JOHN LASSETER ABBRACCIA STEVE JOBS
John Lasseter è stato il Walt Disney di fine millennio e inizio XXI secolo. E Toy Story il suo Biancaneve e i sette nani : esce nel 1995, scritto e diretto da lui, è il primo film d' animazione realizzato totalmente in computer grafica dalla Pixar, società d' animazione di cui Lasseter è uno dei fondatori, in collaborazione con la stessa Disney. Il film è un capolavoro: usando tecniche per l' epoca avanzatissime racconta una storia senza tempo, il mondo dei giocattoli (action figures, bambole, bambolotti di pezza), che sono vivi e il cui scopo è quello di divertire i bambini i quali a loro volta li ricoprono d' amore (del resto per i bimbi i giocattoli sono esseri reali).
Cosa succede quando lo sceriffo Woody, da sempre il giocattolo preferito del bimbo Andy e leader dei giocattoli della sua cameretta, viene scalzato dal nuovo acquisto, il ranger dello spazio Buzz Lightyear? Grazie al successo di Toy Story la Pixar diventa un colosso dell' animazione e nel 2006 viene acquistata dalla Disney con Lasseter direttore creativo dello studio di animazione Pixar e anche di quello Disney. Il terzo film, una storia elegiaca sulla fine dell' infanzia, esce nel 2010 (il secondo è del 1999) e sembra aver detto tutto sui personaggi. Andy va al college, i suoi giocattoli vengono regalati a un asilo, maltrattati dai bambini più piccoli, ma alla fine vengono regalati da Andy a un' altra bambina, Bonnie.
Invece ecco Toy Story 4 , diretto da Josh Cooley, un po' diverso dai precedenti. È il primo dalla defenestrazione di Lasseter (che inizialmente avrebbe dovuto dirigerlo), obbligato a dimettersi lo scorso anno a seguito di accuse di molestie sessuali sull' onda del #metoo. Woody non si trova molto bene con Bonnie. Non è il giocattolo preferito della bambina, che se ne costruisce uno da sola, con una forchetta, chiamandolo Forky. Lo sceriffo fa quasi da mentore a Forky che all' inizio non è consapevole di essere un giocattolo (pensa di essere «spazzatura»). Ma durante una gita con Bonnie e i genitori a un parco giochi Woody ritrova un' amica scomparsa da tempo, la pastorella Bo Peep. E il suo amore cambierà la vita dello sceriffo.

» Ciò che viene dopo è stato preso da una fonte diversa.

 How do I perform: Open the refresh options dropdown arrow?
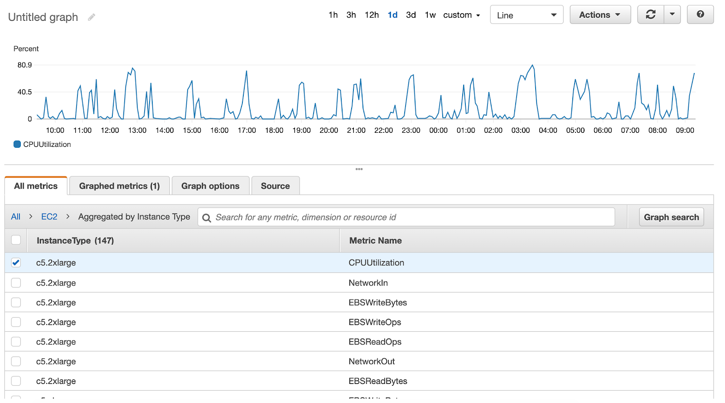click(x=672, y=15)
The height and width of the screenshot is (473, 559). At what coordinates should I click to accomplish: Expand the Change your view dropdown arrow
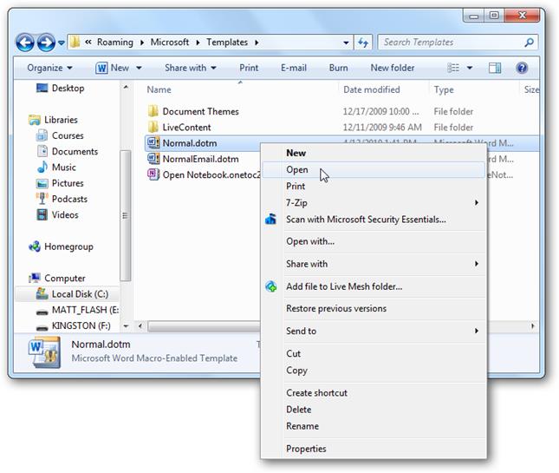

La lavorazione del film è stata lunga e laboriosa, ma è difficile non fare un parallelo fra Woody e Lasseter, entrambi a una svolta della propria esistenza. Bo Peep, già apparsa nei primi due film, ritorna in versione più eroica che mai, vera figlia del tempo: bambola emancipata che può fare a meno dei bambini. Se è il primo Toy Story dall' addio di Lasseter, la versione italiana è la prima senza Fabrizio Frizzi, scomparso lo scorso anno, a doppiare Woody (sostituito da Angelo Maggi), il che ne acuisce il lato malinconico.
Fra i nuovi personaggi spicca lo stuntman canadese Duke Caboom: simpatico ma anche un' accozzaglia di stereotipi sul Paese del Grande Nord, a partire dal look con tanto di bandiera canadese; inoltre il suo bambino lo ha rifiutato quando ha scoperto che non poteva fare i numeri acrobatici visti nello spot pubblicitario, da bravo canadese ottuso. I canadesi sono uno dei popoli più politicamente corretti del mondo: proprio per questo probabilmente è possibile sfotterli senza che se la prendano troppo.
Forse la saga avrebbe fatto meglio a terminare con il bellissimo terzo capitolo, ma la vecchia magia scatta ancora: Forky, sorta di spaurito giocattolo-bambino, è tenerissimo e, del resto, il tema tocca una delle corde profonde del nostro immaginario. Abbiamo tutti dei giocattoli che abbiamo amato nell' infanzia e probabilmente amiamo ancora.
Possiamo anche non giocarci più da anni, da decenni, ma li ameremo per sempre.